Paradoxalement, la loi ontarienne, qui aurait influencé la rédaction de l’article 1071 C.c.Q., était beaucoup plus explicite et énumérait des exemples précis de composantes majeures : « toits, extérieurs des bâtiments, routes, trottoirs, égouts, chauffage, installations électriques et de plomberie, ascenseurs, buanderie, installations de loisirs et stationnement ».

Remplacement des parties communes

Le conseil d’administration doit d’abord identifier avec précision les parties communes de l’immeuble. La détermination des parties communes impose en premier lieu un examen des articles de la déclaration de copropriété énonçant ces parties de l’immeuble, de même que du plan cadastral qui permet de connaître les limites et les mesures de chaque lot.

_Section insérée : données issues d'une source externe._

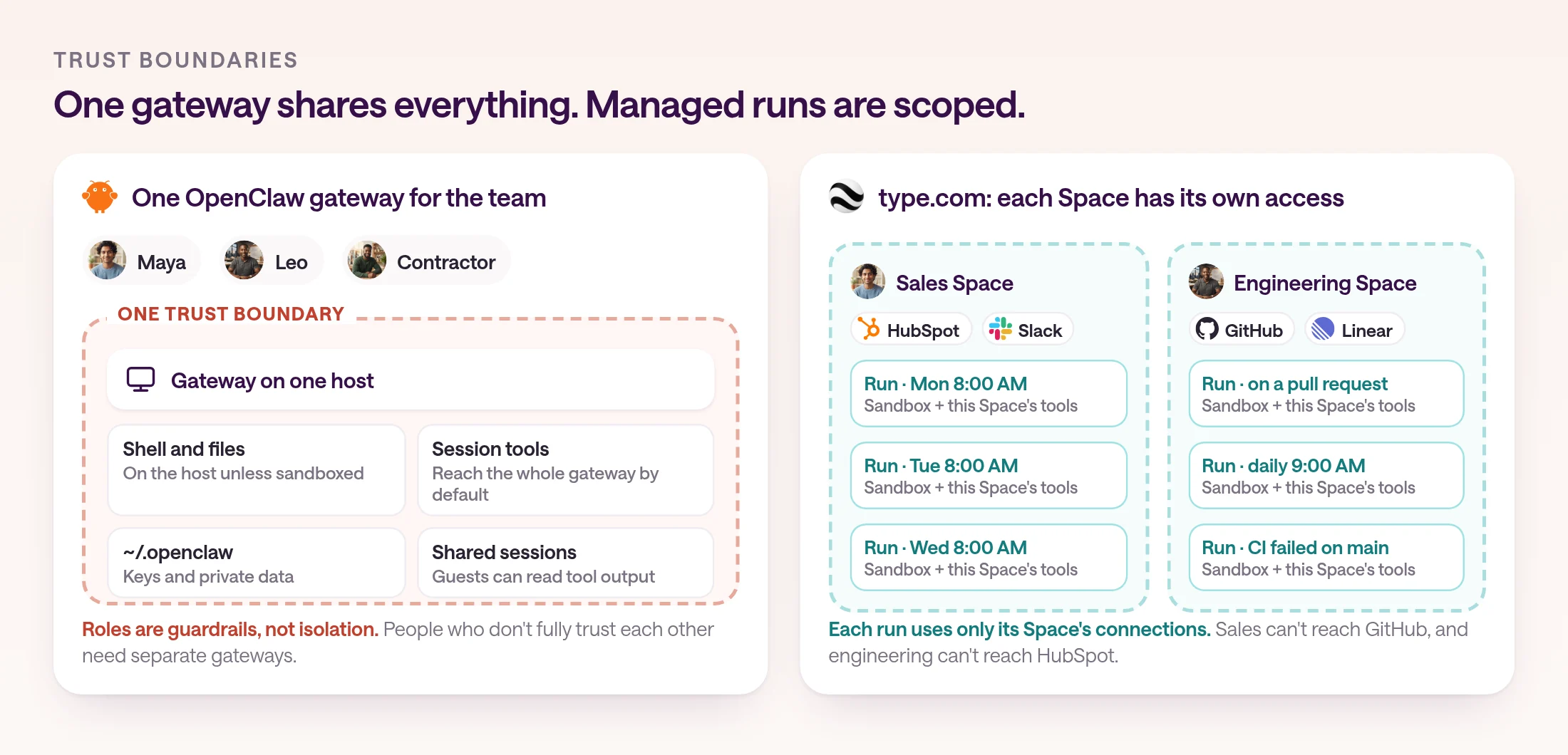
Task: Select the ~/.openclaw keys card
Action: 256,563
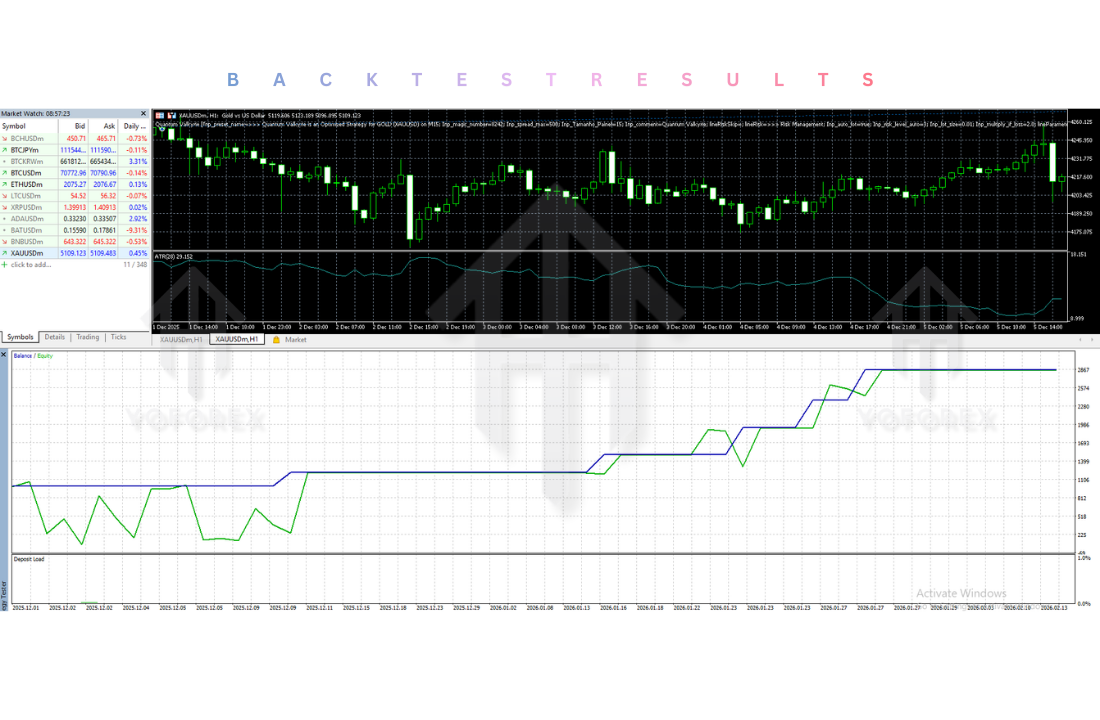Click the downward trend arrow beside LTCUSDm
Viewport: 1100px width, 720px height.
(6, 194)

Un tel exercice s’avère parfois complexe. Dans certains cas, il peut y avoir une contradiction entre le descriptif des parties communes et privatives apparaissant à l'acte constitutif, et leur désignation consignée à l'état descriptif des fractions. Ainsi, nous avons déjà été témoins, dans une déclaration de copropriété, que la fenestration était décrite à l’acte constitutif comme étant une partie privative, alors que l’analyse combinée de l’état descriptif des fractions et du plan cadastral permettait de conclure que la fenestration était comprise dans la partie commune.

Une autre difficulté se présente, depuis le 1er janvier 1994, alors que le plan cadastral n’exprime plus la nature physique des bornes. Il devient impossible d’identifier, par l’analyse de celui-ci, si le placoplâtre ou le revêtement de sol d’une unité fait partie intégrante de la partie privative ou commune. Pour qualifier convenablement ces parties, il faudrait requérir de l’arpenteur qu’il précise, dans un document à part ou dans le certificat de localisation, la nature matérielle des bornes où a été fait le mesurage.

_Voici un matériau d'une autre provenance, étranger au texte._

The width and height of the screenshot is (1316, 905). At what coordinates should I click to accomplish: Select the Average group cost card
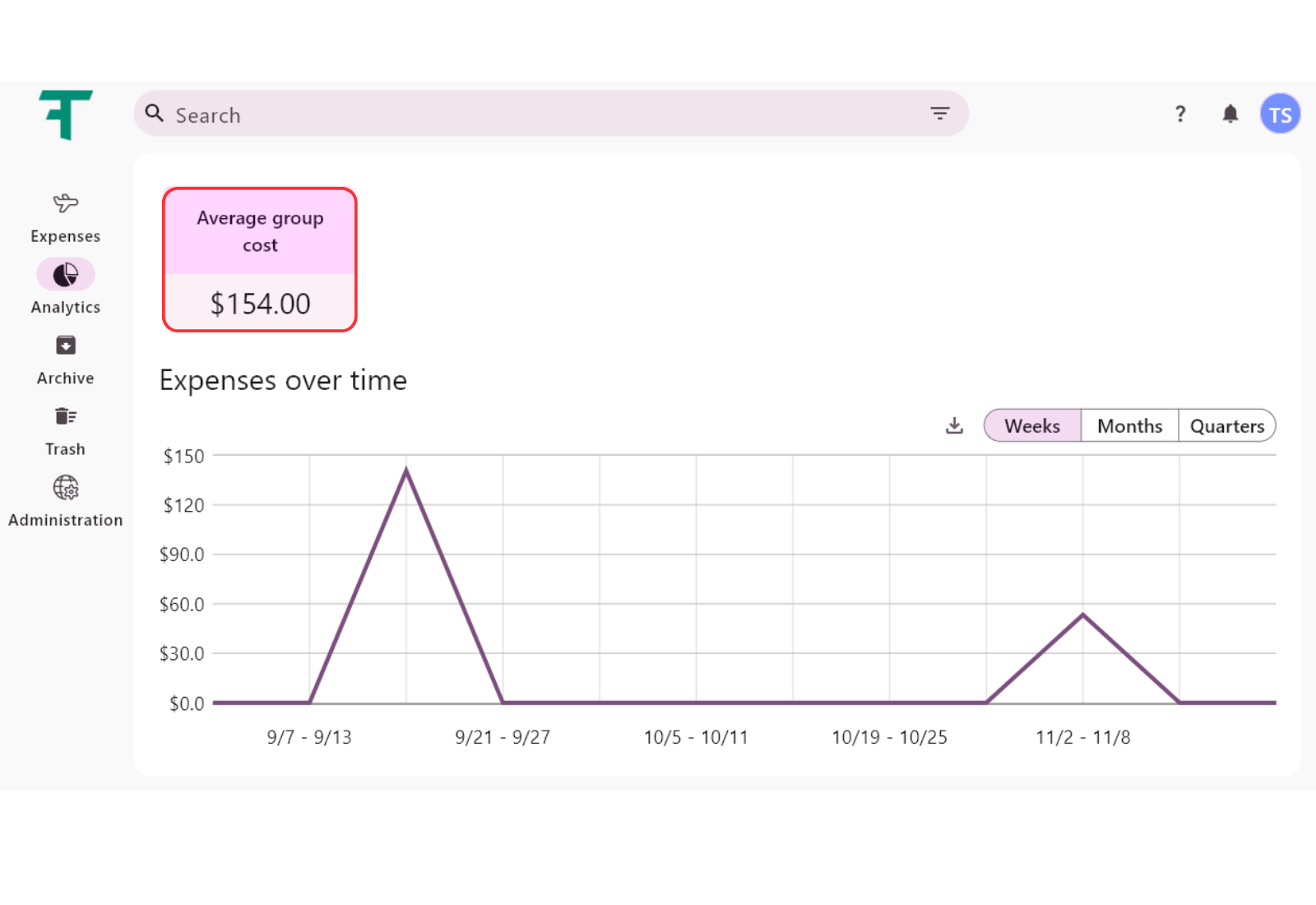coord(260,260)
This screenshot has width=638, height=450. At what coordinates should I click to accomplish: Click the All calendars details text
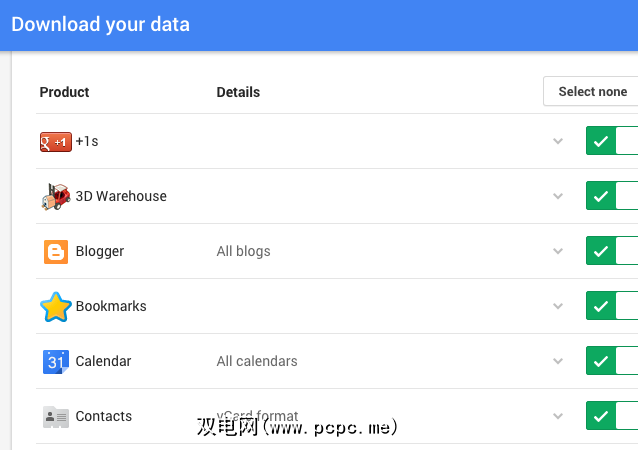point(256,361)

Lecture du Code civil du Québec

En cas de silence de la déclaration de copropriété et du plan cadastral, le conseil d’administration doit s’en remettre aux dispositions des articles 1043 et  1044 du Code civil du Québec (C.c.Q.).

Comme le souligne Me Serge Allard : « Là où la présomption nous semble pouvoir présenter quelque utilité, c’est lorsque l’article 1044 C.c.Q. mentionne les équipements et appareils communs. En effet, les installations électriques et de plomberie ou de ventilation desservent généralement, pour une grande partie de leur mécanique, les copropriétaires considérés collectivement. Il convient alors de qualifier cet équipement à titre de partie commune, y compris lorsque des pièces traversent les parties privatives. Compte tenu de la complexité de ces éléments, les copropriétaires seront bien avisés de considérer, dans le doute, lors d’une réparation, que ces objets font partie de la partie commune et que la responsabilité qui en résulte est collective ».

Si le Code civil du Québec fournit de précieuses indications, certaines déclarations de copropriété demeurent difficiles à interpréter. Le conseil d’administration doit dans ce cas se faire assister par un avocat ou un notaire expérimenté et spécialisé en copropriété.

Cette première opération d’identification des parties communes, une fois complétée, ne devrait plus nécessiter de révision pour l’avenir, dans la mesure où il n’y a aucune modification apportée à l’immeuble par la suite.

Conclusion

Pour bien cerner l’usage du fonds de prévoyance, le conseil d’administration devra identifier chaque composante de l’immeuble qui sera un jour substituée par une autre. Il en est ainsi pour le remplacement complet du système de chauffage ou de la toiture.

Une telle démarche vise-t-elle toutes les composantes d’un immeuble, telles que la charpente de béton et les fondations d’un immeuble? Nous croyons que non, lorsqu’un tel remplacement ne peut être prévisible dans le temps.